Johnny walked into the meeting room with his proposal in hand. He’d spent weeks preparing it, and he was both nervous and excited to share it with his boss. Today’s meeting would determine what changes needed to be made for its approval.

His boss Terry entered the room and gave a curt nod on his way to his chair. “What do you have for me, Johnny?”

Johnny stood up and shuffled his papers, not ready for such an immediate start. He collected himself enough to begin his presentation, although his confidence faded as his boss repeatedly checked his phone and rubbed his forehead.

After Johnny finished, Terry said, “I’ll have notes for you tomorrow,” and walked out of the room.

Johnny felt devastated. He assumed that Terry hated the presentation and was disappointed with the proposal. However, what Johnny didn’t know was that Terry’s behavior resulted from a particularly stressful day. Already that morning, the boss experienced a fight with his wife, a scathing review from a client, and a pressuring statement from his boss.

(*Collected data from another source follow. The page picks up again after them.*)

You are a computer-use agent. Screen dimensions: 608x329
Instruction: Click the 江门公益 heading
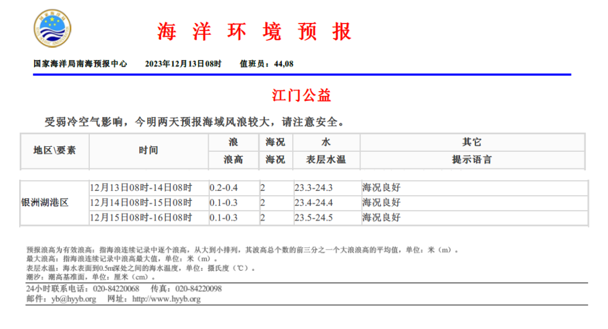pyautogui.click(x=302, y=95)
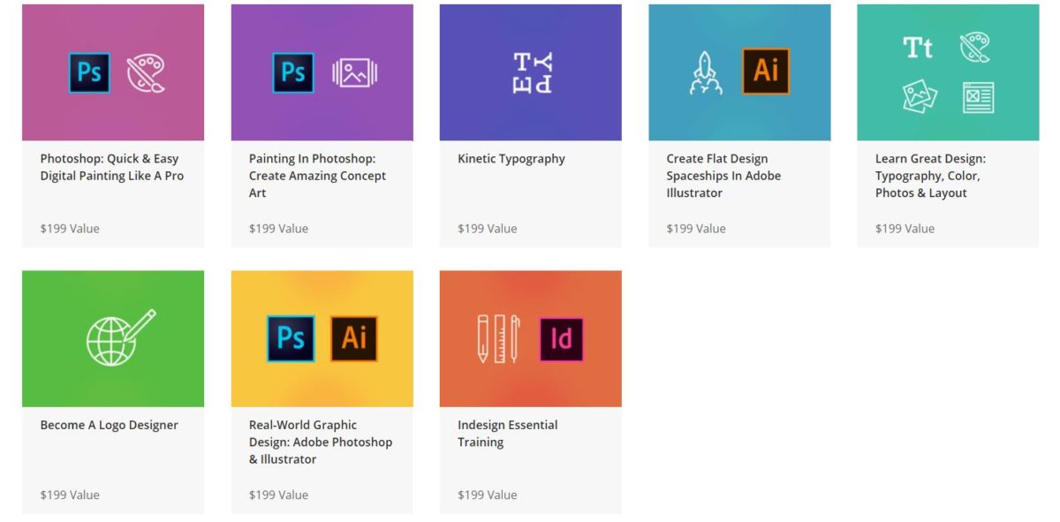Click $199 Value under Real-World Graphic Design
Viewport: 1060px width, 522px height.
(x=278, y=495)
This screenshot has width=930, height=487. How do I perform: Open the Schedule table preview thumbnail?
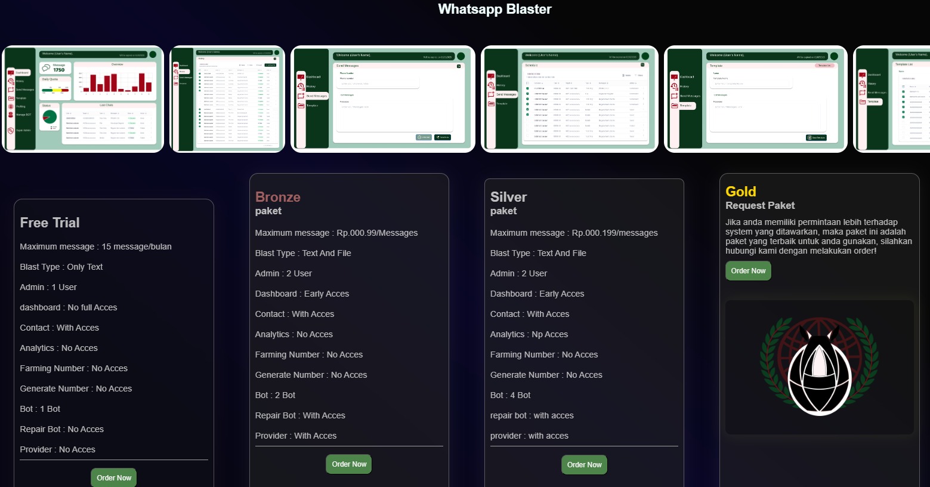(x=569, y=99)
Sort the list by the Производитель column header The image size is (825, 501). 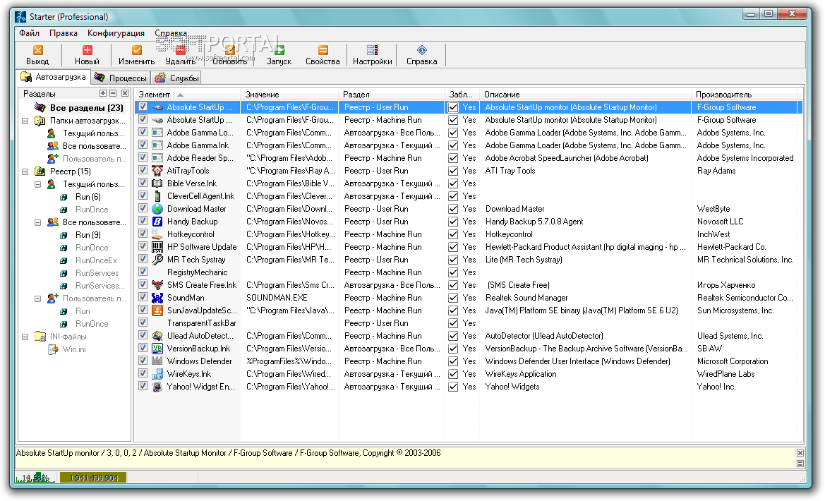[723, 94]
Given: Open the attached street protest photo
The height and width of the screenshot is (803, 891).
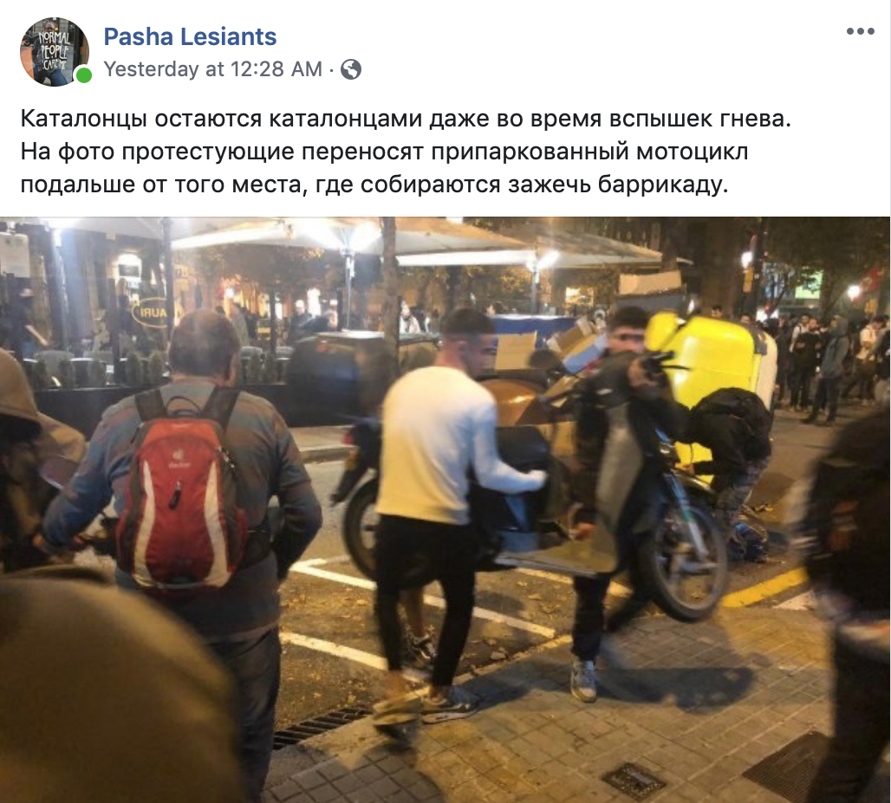Looking at the screenshot, I should pos(445,509).
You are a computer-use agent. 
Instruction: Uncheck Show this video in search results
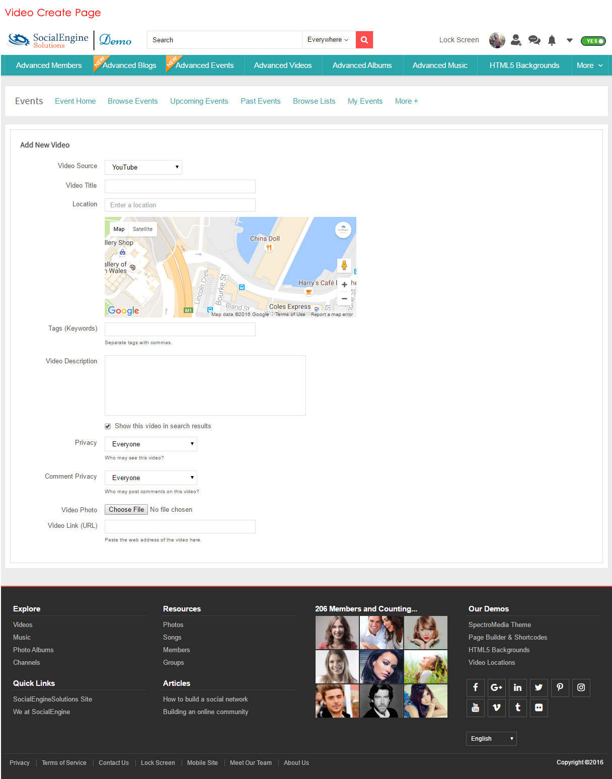click(x=108, y=426)
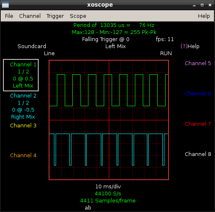Image resolution: width=215 pixels, height=212 pixels.
Task: Click the Soundcard input label
Action: [x=32, y=46]
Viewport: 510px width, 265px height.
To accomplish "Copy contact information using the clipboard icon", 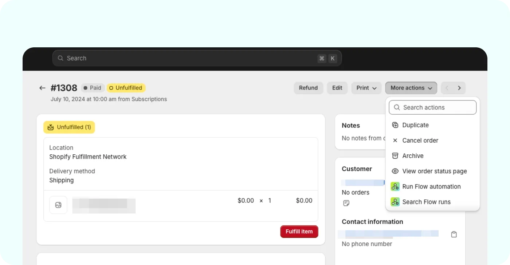I will [x=454, y=234].
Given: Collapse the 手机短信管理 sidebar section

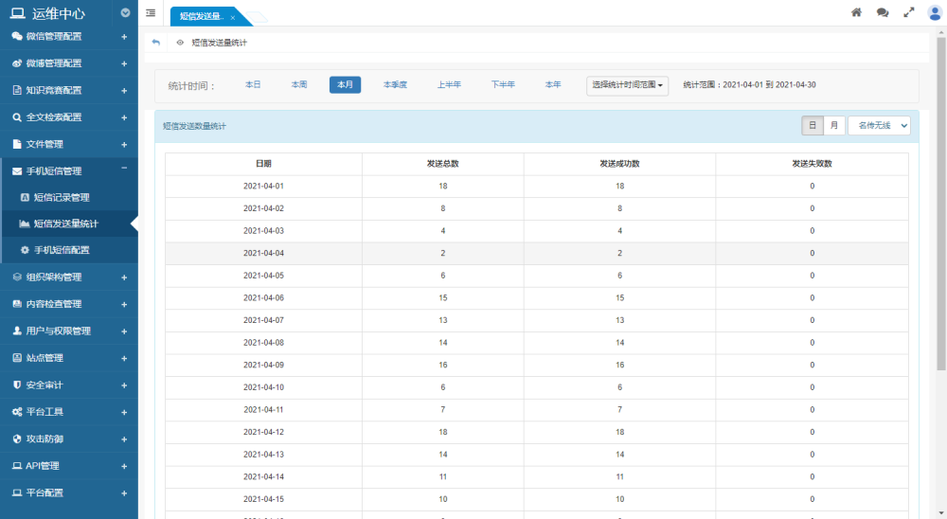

The trouble in this scenario is that Terry also didn’t know that his behavior resulted from a particularly stressful day. Sure, he certainly knew more about the events than Johnny did. But he didn’t realize how they affected his actions or demeanor.

Terry hadn’t intended to come across as so disinterested and disappointed, but he didn’t possess the self-awareness to realize it.

As a result, Johnny felt discouraged. The proposal won’t be as successful as it could’ve been, and Terry lost some trust and respect from his employees.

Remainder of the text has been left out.